**EXERCISE DESCRIPTION**
Which lines of the data below include the string "Expand"? Return each of them.

────────

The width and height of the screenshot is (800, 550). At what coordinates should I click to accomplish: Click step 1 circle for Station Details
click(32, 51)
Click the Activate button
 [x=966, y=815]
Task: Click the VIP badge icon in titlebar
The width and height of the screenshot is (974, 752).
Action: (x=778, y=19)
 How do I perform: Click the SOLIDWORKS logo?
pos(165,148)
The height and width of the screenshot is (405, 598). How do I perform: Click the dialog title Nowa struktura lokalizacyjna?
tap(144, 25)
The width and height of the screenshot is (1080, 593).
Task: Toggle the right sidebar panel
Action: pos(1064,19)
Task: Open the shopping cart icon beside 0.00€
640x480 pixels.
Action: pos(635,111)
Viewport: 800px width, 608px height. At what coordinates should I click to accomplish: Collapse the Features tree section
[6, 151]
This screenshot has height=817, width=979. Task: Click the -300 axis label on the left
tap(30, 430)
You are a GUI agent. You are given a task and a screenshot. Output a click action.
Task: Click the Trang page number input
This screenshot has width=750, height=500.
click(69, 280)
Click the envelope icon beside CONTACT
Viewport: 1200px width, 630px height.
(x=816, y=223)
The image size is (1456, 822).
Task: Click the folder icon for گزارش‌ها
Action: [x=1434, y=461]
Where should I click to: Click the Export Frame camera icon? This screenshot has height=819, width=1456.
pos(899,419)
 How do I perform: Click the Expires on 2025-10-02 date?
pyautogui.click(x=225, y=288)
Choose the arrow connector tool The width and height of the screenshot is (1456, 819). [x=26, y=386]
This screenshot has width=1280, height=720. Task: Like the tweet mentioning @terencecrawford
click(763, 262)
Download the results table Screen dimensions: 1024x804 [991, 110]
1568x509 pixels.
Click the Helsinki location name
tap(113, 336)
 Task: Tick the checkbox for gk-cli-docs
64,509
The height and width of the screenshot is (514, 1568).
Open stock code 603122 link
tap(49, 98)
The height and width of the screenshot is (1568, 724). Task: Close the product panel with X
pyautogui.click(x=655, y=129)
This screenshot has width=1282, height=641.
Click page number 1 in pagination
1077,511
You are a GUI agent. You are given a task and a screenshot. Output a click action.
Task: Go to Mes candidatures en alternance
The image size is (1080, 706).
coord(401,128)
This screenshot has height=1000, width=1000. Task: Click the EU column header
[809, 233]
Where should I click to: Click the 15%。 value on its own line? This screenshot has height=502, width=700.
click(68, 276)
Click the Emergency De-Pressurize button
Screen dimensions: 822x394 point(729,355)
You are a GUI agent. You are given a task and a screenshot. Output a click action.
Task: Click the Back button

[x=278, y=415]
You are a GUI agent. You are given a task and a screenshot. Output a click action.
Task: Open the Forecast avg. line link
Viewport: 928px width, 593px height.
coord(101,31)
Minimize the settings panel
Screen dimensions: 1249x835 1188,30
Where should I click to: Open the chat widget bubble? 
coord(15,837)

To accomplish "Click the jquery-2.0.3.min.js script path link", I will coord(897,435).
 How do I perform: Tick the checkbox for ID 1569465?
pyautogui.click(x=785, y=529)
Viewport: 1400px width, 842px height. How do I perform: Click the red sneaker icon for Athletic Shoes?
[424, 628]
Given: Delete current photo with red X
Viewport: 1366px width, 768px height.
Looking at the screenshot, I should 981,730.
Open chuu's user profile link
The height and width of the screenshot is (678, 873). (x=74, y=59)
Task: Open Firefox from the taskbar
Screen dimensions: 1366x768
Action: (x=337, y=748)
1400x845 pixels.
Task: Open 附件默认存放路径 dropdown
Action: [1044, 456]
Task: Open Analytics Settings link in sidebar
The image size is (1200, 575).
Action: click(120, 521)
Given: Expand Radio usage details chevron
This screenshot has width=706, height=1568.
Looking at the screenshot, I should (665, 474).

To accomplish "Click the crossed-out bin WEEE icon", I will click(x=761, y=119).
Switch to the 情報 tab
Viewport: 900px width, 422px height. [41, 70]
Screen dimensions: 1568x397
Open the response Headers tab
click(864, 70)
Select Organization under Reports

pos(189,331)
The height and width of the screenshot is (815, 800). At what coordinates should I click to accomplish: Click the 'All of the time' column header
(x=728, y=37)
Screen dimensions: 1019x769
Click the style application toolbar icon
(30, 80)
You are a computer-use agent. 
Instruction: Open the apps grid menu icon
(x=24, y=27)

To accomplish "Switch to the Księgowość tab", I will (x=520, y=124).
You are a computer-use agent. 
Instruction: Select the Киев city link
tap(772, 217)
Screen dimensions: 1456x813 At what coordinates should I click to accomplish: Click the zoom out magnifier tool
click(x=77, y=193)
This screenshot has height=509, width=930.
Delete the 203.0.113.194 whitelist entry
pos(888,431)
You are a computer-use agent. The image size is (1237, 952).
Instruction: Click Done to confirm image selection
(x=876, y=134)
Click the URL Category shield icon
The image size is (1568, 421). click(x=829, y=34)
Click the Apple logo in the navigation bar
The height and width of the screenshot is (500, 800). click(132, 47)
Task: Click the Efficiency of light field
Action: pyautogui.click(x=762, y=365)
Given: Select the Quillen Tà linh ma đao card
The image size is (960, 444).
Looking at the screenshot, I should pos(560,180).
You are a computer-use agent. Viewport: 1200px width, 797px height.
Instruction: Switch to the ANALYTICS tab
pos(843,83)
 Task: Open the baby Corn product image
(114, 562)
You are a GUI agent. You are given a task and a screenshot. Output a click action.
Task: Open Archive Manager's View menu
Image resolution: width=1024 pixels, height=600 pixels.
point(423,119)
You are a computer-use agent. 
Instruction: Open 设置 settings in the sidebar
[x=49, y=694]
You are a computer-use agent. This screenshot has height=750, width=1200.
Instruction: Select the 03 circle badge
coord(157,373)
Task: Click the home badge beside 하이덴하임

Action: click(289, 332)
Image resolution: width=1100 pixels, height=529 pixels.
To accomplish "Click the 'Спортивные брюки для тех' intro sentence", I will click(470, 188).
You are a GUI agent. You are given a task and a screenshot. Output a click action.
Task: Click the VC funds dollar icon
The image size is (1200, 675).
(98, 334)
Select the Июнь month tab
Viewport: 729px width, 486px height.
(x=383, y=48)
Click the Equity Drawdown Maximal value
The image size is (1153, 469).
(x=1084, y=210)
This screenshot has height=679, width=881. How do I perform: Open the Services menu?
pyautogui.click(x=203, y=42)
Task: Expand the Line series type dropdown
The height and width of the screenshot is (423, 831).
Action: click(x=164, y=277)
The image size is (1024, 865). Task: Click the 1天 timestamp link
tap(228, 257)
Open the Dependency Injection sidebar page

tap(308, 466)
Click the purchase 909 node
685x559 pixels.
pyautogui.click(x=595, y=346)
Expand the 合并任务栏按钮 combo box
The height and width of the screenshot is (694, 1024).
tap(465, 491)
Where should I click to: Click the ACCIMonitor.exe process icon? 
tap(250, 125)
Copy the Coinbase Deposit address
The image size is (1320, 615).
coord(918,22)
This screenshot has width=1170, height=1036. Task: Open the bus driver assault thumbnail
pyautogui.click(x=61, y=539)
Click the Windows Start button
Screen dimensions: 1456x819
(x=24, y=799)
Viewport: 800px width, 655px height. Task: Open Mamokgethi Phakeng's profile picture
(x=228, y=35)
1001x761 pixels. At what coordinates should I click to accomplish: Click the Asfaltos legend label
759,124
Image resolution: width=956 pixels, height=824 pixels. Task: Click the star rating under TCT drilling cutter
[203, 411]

────────

**FINISHED EXERCISE**
Given: Expand Radio usage details chevron
Task: Expand the Line series type dropdown
Expand the 合并任务栏按钮 combo box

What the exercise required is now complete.